Miles, an accomplished and extraordinarily tall (over six and a half feet) officer in the Indian army, had somewhat more bourgeois comfort levels,  but nonetheless had an equal urge to push his physical and mental limits. An accomplished horseman, rock-climber and hiker, and—during World War II—warrior and leader, Miles did bring to Beryl’s almost manic adventuring a leaven of experience and common sense. Still, by war’s end, and with a young child in tow, the Smeetons entered their 40s not with the desire to settle down, but to buy a wooden ketch they barely knew how to sail (the famous Tzu Hang), and then to sell up and homestead in British Columbia. As with all their seemingly circuitous schemes, the B.C. farm led to more sailing—the Smeetons, typically, soon became expert—and eight years of world cruising.

As related in the bestseller Once Is Enough, the Smeetons endured not one, but two horrific dismastings on the approach to Cape Horn. Characteristically, despite nearly getting killed, the Smeetons eventually completed a circumnavigation, including high-latitude, quasi-“research” trips that garnered them fame and awards. The only criticism I would have of their jam-packed lives is that their only daughter Clio seemed to endure long absences in boarding schools--and perhaps the anxiety of wondering whether her parents would die falling off a mountain or drowning beneath the sea—while Beryl and Miles burnt away their smoldering wanderlust.

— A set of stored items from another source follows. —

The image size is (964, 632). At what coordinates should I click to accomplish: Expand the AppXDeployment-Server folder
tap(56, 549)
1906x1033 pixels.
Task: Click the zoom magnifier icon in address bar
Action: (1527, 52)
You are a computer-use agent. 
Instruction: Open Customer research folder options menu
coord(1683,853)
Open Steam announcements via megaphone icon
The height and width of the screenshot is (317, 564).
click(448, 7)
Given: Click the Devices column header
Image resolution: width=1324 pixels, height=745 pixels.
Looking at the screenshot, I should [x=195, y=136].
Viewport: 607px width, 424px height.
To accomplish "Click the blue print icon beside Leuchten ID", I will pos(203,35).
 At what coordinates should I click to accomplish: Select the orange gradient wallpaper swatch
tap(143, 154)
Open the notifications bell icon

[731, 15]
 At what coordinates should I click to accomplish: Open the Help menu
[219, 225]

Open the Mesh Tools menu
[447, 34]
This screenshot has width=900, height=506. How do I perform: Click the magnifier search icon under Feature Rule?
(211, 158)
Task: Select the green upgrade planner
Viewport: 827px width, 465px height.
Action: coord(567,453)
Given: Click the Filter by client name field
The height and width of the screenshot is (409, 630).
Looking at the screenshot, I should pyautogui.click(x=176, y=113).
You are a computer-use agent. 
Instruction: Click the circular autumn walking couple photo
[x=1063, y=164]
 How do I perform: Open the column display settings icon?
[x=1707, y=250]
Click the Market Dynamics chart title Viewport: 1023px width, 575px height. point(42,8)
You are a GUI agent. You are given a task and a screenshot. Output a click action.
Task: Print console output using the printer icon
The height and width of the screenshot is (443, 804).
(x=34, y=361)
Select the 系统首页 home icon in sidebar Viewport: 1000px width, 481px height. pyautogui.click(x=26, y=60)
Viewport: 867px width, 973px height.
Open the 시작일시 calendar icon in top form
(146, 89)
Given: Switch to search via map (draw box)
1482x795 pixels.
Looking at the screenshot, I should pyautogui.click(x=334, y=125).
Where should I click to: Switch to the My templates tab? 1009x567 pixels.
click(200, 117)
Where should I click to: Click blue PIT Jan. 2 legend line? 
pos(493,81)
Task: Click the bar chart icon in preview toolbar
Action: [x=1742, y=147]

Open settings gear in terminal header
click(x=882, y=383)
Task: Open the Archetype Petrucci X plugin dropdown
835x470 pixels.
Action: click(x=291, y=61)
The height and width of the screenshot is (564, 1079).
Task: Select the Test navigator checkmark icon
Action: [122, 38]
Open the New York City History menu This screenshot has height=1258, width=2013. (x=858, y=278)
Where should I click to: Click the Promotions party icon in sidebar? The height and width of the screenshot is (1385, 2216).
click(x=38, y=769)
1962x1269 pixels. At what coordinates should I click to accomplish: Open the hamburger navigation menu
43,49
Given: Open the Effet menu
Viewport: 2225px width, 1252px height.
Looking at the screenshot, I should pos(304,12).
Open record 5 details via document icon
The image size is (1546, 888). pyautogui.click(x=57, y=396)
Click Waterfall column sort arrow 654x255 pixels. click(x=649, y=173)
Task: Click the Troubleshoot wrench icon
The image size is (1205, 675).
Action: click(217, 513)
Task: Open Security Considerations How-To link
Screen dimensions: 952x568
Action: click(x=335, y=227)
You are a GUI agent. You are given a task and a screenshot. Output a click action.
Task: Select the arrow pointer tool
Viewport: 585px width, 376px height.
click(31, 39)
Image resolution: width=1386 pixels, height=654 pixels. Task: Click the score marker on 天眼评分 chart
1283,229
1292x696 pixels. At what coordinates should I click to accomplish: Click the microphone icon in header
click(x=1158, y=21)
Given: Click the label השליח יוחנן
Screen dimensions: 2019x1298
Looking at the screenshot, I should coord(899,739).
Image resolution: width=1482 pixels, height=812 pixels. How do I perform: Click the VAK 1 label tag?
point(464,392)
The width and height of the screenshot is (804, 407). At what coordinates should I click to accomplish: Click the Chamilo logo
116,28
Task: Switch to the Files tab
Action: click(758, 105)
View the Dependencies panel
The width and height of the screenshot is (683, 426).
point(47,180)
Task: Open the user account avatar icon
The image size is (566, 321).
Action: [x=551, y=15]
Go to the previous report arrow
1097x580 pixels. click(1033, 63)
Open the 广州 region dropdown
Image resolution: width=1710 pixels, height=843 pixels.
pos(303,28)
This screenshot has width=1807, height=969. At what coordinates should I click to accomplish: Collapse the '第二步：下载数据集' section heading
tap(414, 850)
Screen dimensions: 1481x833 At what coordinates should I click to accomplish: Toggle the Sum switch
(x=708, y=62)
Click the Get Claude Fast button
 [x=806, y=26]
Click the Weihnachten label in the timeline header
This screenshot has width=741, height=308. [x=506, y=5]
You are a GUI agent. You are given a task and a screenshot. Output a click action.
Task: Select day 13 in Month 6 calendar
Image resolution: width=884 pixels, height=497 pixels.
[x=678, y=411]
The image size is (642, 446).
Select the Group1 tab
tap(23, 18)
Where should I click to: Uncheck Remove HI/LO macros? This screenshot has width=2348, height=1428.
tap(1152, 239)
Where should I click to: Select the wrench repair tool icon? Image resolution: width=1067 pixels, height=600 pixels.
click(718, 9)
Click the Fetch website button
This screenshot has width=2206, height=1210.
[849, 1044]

Again, it is difficult to think of a couple in their mid-fifties (both Beryl and Miles were born around 1905), armed only with sextant, charts and a first-generation transistor radio, undertaking world cruising before virtually any facilities, rescue or weather services were in existence for "little boats", and, tackling the sort of conditions that put off Volvo 60 racers today. Along with the Hiscocks, Francis Chicester and a  few other pioneering cruisers and racers, the Smeetons showed the way.

Less well-known, if equally fascinating, is how the Smeetons (who eventually became Canadian citizens), started a wildlife sanctuary in Cochrane, Alberta in the late ‘60s that eventually led to the re-introduction of the Swift Fox, a small canid that had been hunted to extinction on the Prairies. Whether it was the sea, the mountains or death itself, the Smeetons were up to the challenge, it seems, and this is one of the greatest sailor stories you’ll ever read, even if 75% of it takes place on dry land. It's the best introduction I can imagine to the more specific sailing works the Smeetons wrote themselves.